▶ What to do
Please retype the records that appear below, exactly and in full.

-- Records to process follows --

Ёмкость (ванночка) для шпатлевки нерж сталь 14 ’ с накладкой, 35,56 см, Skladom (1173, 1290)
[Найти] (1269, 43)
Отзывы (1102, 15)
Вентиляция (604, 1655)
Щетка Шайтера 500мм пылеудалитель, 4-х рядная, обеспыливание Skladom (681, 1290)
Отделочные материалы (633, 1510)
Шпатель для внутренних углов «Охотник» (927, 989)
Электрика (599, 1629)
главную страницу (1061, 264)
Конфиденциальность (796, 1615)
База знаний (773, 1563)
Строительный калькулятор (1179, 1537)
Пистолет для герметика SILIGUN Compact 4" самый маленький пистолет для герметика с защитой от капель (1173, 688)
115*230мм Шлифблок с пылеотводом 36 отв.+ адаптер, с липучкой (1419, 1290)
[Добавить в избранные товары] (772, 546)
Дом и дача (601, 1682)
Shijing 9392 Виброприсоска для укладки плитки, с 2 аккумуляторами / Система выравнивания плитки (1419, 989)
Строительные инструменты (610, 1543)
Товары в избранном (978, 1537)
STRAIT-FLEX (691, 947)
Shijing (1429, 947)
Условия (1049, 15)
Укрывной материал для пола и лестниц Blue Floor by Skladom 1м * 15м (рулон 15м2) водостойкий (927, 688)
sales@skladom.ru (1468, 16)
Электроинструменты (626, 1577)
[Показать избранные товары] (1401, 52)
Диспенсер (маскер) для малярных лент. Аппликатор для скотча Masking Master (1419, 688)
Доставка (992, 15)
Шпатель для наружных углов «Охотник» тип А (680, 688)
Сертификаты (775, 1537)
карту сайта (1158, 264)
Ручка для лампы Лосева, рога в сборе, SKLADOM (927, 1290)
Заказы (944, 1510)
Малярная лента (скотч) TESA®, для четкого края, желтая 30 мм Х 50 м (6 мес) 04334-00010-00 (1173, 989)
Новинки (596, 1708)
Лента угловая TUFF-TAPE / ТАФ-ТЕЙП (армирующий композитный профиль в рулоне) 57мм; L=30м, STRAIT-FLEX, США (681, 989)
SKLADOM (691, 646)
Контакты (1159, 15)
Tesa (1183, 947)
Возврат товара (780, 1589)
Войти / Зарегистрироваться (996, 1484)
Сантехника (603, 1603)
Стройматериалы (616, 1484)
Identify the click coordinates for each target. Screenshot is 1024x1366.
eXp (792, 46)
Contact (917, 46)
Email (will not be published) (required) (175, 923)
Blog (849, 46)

-- Records to process concluded --

▶ Exercise response
Ёмкость (ванночка) для шпатлевки нерж сталь 14 ’ с накладкой, 35,56 см, Skladom (1173, 1290)
[Найти] (1269, 43)
Отзывы (1102, 15)
Вентиляция (604, 1655)
Щетка Шайтера 500мм пылеудалитель, 4-х рядная, обеспыливание Skladom (681, 1290)
Отделочные материалы (633, 1510)
Шпатель для внутренних углов «Охотник» (927, 989)
Электрика (599, 1629)
главную страницу (1061, 264)
Конфиденциальность (796, 1615)
База знаний (773, 1563)
Строительный калькулятор (1179, 1537)
Пистолет для герметика SILIGUN Compact 4" самый маленький пистолет для герметика с защитой от капель (1173, 688)
115*230мм Шлифблок с пылеотводом 36 отв.+ адаптер, с липучкой (1419, 1290)
[Добавить в избранные товары] (772, 546)
Дом и дача (601, 1682)
Shijing 9392 Виброприсоска для укладки плитки, с 2 аккумуляторами / Система выравнивания плитки (1419, 989)
Строительные инструменты (610, 1543)
Товары в избранном (978, 1537)
STRAIT-FLEX (691, 947)
Shijing (1429, 947)
Условия (1049, 15)
Укрывной материал для пола и лестниц Blue Floor by Skladom 1м * 15м (рулон 15м2) водостойкий (927, 688)
sales@skladom.ru (1468, 16)
Электроинструменты (626, 1577)
[Показать избранные товары] (1401, 52)
Диспенсер (маскер) для малярных лент. Аппликатор для скотча Masking Master (1419, 688)
Доставка (992, 15)
Шпатель для наружных углов «Охотник» тип А (680, 688)
Сертификаты (775, 1537)
карту сайта (1158, 264)
Ручка для лампы Лосева, рога в сборе, SKLADOM (927, 1290)
Заказы (944, 1510)
Малярная лента (скотч) TESA®, для четкого края, желтая 30 мм Х 50 м (6 мес) 04334-00010-00 (1173, 989)
Новинки (596, 1708)
Лента угловая TUFF-TAPE / ТАФ-ТЕЙП (армирующий композитный профиль в рулоне) 57мм; L=30м, STRAIT-FLEX, США (681, 989)
SKLADOM (691, 646)
Контакты (1159, 15)
Tesa (1183, 947)
Возврат товара (780, 1589)
Войти / Зарегистрироваться (996, 1484)
Сантехника (603, 1603)
Стройматериалы (616, 1484)
Identify the click coordinates for each target. Screenshot is 1024x1366.
eXp (792, 46)
Contact (917, 46)
Email (will not be published) (required) (175, 923)
Blog (849, 46)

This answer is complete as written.